» Work instruction:
Please retype the listing below exactly, from its opening line through the line where "Given: Click Nitin" appears.

» Information:
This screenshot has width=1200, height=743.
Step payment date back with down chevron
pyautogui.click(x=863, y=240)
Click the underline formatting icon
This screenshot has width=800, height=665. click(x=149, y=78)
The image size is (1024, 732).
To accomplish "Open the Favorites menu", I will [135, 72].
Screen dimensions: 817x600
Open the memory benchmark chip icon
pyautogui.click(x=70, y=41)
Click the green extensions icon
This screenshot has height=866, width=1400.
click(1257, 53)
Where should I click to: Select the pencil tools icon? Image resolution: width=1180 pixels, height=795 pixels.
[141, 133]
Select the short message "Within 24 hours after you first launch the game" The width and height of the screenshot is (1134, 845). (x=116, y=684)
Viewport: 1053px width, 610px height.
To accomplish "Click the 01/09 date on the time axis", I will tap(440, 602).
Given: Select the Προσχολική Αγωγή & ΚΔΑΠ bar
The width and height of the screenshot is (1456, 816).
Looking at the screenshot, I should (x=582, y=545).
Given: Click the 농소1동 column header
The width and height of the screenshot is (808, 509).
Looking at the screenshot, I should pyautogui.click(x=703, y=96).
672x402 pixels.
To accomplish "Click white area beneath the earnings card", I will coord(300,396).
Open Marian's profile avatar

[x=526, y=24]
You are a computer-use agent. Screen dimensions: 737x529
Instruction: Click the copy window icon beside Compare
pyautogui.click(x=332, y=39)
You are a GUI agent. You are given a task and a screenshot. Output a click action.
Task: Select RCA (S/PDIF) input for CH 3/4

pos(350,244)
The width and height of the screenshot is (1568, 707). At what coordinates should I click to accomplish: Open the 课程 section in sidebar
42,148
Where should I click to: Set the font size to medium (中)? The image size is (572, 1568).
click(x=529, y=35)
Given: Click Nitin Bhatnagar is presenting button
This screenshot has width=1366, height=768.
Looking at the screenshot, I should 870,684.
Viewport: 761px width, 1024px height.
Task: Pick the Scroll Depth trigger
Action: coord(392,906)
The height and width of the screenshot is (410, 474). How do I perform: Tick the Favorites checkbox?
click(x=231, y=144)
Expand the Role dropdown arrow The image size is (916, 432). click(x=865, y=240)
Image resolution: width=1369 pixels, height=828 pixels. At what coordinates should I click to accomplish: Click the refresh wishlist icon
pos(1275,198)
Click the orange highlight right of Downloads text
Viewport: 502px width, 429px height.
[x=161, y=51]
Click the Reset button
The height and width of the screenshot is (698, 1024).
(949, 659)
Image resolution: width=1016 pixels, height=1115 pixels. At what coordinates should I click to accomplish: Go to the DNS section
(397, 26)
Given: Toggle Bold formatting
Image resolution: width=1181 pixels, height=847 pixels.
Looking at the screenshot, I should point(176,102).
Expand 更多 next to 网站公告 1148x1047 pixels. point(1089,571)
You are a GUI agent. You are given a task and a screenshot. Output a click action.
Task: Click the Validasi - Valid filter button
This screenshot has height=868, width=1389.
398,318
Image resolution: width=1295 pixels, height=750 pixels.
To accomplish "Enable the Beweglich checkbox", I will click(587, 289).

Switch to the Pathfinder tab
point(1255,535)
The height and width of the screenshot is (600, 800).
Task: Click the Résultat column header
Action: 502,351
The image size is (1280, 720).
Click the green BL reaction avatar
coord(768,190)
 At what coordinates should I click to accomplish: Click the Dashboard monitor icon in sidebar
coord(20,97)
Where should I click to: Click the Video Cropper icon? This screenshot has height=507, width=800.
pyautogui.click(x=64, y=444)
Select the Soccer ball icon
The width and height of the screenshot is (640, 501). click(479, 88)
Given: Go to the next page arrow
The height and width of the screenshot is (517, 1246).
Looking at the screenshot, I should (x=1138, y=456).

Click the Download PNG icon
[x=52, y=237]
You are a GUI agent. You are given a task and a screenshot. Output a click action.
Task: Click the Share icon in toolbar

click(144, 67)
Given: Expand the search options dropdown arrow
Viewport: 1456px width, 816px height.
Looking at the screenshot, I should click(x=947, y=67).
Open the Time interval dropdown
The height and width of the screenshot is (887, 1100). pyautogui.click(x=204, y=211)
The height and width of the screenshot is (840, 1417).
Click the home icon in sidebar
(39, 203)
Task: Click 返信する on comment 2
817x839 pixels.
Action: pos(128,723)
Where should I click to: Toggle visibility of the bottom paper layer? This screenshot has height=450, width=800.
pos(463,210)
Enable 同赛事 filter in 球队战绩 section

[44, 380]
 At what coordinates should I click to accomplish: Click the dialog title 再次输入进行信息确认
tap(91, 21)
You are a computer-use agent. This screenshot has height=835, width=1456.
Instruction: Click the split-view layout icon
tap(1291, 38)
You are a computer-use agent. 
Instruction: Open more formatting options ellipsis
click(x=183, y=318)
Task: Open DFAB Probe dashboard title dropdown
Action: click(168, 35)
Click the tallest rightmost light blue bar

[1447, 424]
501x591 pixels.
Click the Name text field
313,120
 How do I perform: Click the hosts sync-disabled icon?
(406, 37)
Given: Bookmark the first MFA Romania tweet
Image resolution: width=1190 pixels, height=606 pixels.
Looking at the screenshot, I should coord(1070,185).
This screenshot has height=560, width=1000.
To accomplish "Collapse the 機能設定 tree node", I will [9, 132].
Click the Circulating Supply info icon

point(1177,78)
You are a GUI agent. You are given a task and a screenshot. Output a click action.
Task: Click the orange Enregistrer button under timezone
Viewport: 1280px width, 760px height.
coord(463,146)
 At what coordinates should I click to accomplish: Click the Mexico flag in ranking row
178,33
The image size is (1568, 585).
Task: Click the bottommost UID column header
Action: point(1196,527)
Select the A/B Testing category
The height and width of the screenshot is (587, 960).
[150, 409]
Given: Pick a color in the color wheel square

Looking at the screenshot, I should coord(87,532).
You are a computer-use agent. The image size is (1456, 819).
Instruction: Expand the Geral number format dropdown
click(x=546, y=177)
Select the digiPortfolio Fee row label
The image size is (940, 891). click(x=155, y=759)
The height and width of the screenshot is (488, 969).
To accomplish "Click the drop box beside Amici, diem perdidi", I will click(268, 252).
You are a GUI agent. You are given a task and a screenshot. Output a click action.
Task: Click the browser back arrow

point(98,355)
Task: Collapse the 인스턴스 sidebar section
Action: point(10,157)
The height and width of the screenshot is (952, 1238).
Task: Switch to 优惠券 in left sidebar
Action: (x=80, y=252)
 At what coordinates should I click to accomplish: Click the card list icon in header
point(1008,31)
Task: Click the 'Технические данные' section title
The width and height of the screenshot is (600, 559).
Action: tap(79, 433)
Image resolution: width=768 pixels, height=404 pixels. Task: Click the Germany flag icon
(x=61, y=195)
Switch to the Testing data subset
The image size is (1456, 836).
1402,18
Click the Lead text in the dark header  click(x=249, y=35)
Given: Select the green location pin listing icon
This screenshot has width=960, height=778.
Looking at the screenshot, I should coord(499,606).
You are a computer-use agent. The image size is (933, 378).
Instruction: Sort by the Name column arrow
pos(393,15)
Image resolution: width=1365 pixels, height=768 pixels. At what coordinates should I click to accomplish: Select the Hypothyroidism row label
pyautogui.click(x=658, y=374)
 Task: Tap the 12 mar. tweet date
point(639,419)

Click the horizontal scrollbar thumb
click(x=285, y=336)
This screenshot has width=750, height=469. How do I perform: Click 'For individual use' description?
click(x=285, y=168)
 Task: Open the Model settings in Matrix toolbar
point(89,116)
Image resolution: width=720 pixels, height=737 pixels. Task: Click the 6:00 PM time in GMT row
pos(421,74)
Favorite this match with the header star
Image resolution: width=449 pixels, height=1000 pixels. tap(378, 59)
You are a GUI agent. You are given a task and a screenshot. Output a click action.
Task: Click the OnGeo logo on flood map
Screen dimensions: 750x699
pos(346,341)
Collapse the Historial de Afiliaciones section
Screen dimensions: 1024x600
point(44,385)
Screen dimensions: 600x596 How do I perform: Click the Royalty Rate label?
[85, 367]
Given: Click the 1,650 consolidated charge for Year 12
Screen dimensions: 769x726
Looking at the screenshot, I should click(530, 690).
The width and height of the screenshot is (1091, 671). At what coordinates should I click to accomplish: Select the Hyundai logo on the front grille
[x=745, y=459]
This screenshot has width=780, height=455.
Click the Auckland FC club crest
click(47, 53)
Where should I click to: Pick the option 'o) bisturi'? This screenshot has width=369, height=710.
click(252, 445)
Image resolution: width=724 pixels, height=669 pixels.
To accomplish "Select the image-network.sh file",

» Response:
This screenshot has width=1200, height=743.
Step payment date back with down chevron
pyautogui.click(x=863, y=240)
Click the underline formatting icon
This screenshot has width=800, height=665. click(x=149, y=78)
The image size is (1024, 732).
To accomplish "Open the Favorites menu", I will [135, 72].
Screen dimensions: 817x600
Open the memory benchmark chip icon
pyautogui.click(x=70, y=41)
Click the green extensions icon
This screenshot has height=866, width=1400.
click(1257, 53)
Where should I click to: Select the pencil tools icon? Image resolution: width=1180 pixels, height=795 pixels.
[141, 133]
Select the short message "Within 24 hours after you first launch the game" The width and height of the screenshot is (1134, 845). (x=116, y=684)
Viewport: 1053px width, 610px height.
To accomplish "Click the 01/09 date on the time axis", I will tap(440, 602).
Given: Select the Προσχολική Αγωγή & ΚΔΑΠ bar
The width and height of the screenshot is (1456, 816).
Looking at the screenshot, I should (x=582, y=545).
Given: Click the 농소1동 column header
The width and height of the screenshot is (808, 509).
Looking at the screenshot, I should pyautogui.click(x=703, y=96).
672x402 pixels.
To accomplish "Click white area beneath the earnings card", I will coord(300,396).
Open Marian's profile avatar

[x=526, y=24]
You are a computer-use agent. Screen dimensions: 737x529
Instruction: Click the copy window icon beside Compare
pyautogui.click(x=332, y=39)
You are a GUI agent. You are given a task and a screenshot. Output a click action.
Task: Select RCA (S/PDIF) input for CH 3/4

pos(350,244)
The width and height of the screenshot is (1568, 707). At what coordinates should I click to accomplish: Open the 课程 section in sidebar
42,148
Where should I click to: Set the font size to medium (中)? The image size is (572, 1568).
click(x=529, y=35)
Given: Click Nitin Bhatnagar is presenting button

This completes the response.